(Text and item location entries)
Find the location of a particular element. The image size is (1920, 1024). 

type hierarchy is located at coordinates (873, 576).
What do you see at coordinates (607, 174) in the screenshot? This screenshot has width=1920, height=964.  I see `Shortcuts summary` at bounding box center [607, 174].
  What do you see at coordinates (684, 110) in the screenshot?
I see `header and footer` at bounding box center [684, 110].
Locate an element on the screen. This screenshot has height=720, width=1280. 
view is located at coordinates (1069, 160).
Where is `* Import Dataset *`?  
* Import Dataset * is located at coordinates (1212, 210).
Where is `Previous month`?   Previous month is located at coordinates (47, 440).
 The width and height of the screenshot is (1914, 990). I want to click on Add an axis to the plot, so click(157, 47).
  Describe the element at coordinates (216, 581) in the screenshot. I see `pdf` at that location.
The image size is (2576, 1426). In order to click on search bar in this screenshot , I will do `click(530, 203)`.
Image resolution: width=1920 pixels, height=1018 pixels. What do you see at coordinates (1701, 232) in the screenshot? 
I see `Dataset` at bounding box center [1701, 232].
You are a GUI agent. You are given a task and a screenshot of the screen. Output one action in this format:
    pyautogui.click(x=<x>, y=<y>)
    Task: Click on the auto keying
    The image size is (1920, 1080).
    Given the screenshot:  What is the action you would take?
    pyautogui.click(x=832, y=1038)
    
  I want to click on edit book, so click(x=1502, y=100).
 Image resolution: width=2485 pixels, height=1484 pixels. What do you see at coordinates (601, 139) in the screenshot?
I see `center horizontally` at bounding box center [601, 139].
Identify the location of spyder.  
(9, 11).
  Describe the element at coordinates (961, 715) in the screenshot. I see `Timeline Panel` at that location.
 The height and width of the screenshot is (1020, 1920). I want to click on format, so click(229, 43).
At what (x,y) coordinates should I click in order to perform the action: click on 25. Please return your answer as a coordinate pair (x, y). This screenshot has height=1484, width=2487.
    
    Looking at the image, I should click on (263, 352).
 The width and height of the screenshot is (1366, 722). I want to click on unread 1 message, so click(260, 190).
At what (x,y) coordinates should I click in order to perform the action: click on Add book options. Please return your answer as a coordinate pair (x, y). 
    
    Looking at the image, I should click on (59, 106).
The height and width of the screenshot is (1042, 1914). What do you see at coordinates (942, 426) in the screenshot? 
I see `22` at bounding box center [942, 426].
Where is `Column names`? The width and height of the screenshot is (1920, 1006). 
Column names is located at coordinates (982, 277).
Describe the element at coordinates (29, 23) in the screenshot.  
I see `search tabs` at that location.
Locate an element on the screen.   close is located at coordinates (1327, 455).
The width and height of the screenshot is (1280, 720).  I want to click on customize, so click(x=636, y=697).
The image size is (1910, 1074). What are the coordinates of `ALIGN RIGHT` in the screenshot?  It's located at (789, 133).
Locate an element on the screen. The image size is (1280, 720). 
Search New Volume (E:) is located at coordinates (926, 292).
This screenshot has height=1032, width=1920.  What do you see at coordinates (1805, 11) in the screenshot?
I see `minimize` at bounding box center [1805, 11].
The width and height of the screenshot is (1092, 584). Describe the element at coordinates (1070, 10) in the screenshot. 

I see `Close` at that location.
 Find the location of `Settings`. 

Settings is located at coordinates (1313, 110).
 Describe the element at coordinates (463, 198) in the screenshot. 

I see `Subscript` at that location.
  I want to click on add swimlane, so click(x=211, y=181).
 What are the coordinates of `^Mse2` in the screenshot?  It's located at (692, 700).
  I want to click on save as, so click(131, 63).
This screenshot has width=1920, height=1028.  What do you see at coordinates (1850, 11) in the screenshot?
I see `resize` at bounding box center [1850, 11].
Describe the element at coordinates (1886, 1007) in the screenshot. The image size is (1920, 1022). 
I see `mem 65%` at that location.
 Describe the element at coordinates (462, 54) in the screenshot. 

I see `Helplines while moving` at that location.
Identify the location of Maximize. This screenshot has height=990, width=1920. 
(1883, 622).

◆ WHAT YOU WILL DO ◆
Edit every one of the rows above, replacing "Identify the location of" with "Find the position of" wherever it occurs and keeping everything else the same.

◆ FULL OUTPUT ◆
Find the location of a particular element. The image size is (1920, 1024). 

type hierarchy is located at coordinates (873, 576).
What do you see at coordinates (607, 174) in the screenshot? This screenshot has width=1920, height=964.  I see `Shortcuts summary` at bounding box center [607, 174].
  What do you see at coordinates (684, 110) in the screenshot?
I see `header and footer` at bounding box center [684, 110].
Locate an element on the screen. This screenshot has height=720, width=1280. 
view is located at coordinates (1069, 160).
Where is `* Import Dataset *`?  
* Import Dataset * is located at coordinates (1212, 210).
Where is `Previous month`?   Previous month is located at coordinates (47, 440).
 The width and height of the screenshot is (1914, 990). I want to click on Add an axis to the plot, so click(157, 47).
  Describe the element at coordinates (216, 581) in the screenshot. I see `pdf` at that location.
The image size is (2576, 1426). In order to click on search bar in this screenshot , I will do `click(530, 203)`.
Image resolution: width=1920 pixels, height=1018 pixels. What do you see at coordinates (1701, 232) in the screenshot? 
I see `Dataset` at bounding box center [1701, 232].
You are a GUI agent. You are given a task and a screenshot of the screen. Output one action in this format:
    pyautogui.click(x=<x>, y=<y>)
    Task: Click on the auto keying
    The image size is (1920, 1080).
    Given the screenshot:  What is the action you would take?
    pyautogui.click(x=832, y=1038)
    
  I want to click on edit book, so click(x=1502, y=100).
 Image resolution: width=2485 pixels, height=1484 pixels. What do you see at coordinates (601, 139) in the screenshot?
I see `center horizontally` at bounding box center [601, 139].
Find the position of spyder.  
(9, 11).
  Describe the element at coordinates (961, 715) in the screenshot. I see `Timeline Panel` at that location.
 The height and width of the screenshot is (1020, 1920). I want to click on format, so click(229, 43).
At what (x,y) coordinates should I click in order to perform the action: click on 25. Please return your answer as a coordinate pair (x, y). This screenshot has height=1484, width=2487.
    
    Looking at the image, I should click on (263, 352).
 The width and height of the screenshot is (1366, 722). I want to click on unread 1 message, so click(260, 190).
At what (x,y) coordinates should I click in order to perform the action: click on Add book options. Please return your answer as a coordinate pair (x, y). 
    
    Looking at the image, I should click on (59, 106).
The height and width of the screenshot is (1042, 1914). What do you see at coordinates (942, 426) in the screenshot? 
I see `22` at bounding box center [942, 426].
Where is `Column names`? The width and height of the screenshot is (1920, 1006). 
Column names is located at coordinates (982, 277).
Describe the element at coordinates (29, 23) in the screenshot.  
I see `search tabs` at that location.
Locate an element on the screen.   close is located at coordinates (1327, 455).
The width and height of the screenshot is (1280, 720).  I want to click on customize, so click(x=636, y=697).
The image size is (1910, 1074). What are the coordinates of `ALIGN RIGHT` in the screenshot?  It's located at (789, 133).
Locate an element on the screen. The image size is (1280, 720). 
Search New Volume (E:) is located at coordinates (926, 292).
This screenshot has height=1032, width=1920.  What do you see at coordinates (1805, 11) in the screenshot?
I see `minimize` at bounding box center [1805, 11].
The width and height of the screenshot is (1092, 584). Describe the element at coordinates (1070, 10) in the screenshot. 

I see `Close` at that location.
 Find the location of `Settings`. 

Settings is located at coordinates (1313, 110).
 Describe the element at coordinates (463, 198) in the screenshot. 

I see `Subscript` at that location.
  I want to click on add swimlane, so click(x=211, y=181).
 What are the coordinates of `^Mse2` in the screenshot?  It's located at (692, 700).
  I want to click on save as, so click(131, 63).
This screenshot has width=1920, height=1028.  What do you see at coordinates (1850, 11) in the screenshot?
I see `resize` at bounding box center [1850, 11].
Describe the element at coordinates (1886, 1007) in the screenshot. The image size is (1920, 1022). 
I see `mem 65%` at that location.
 Describe the element at coordinates (462, 54) in the screenshot. 

I see `Helplines while moving` at that location.
Find the position of Maximize. This screenshot has height=990, width=1920. 
(1883, 622).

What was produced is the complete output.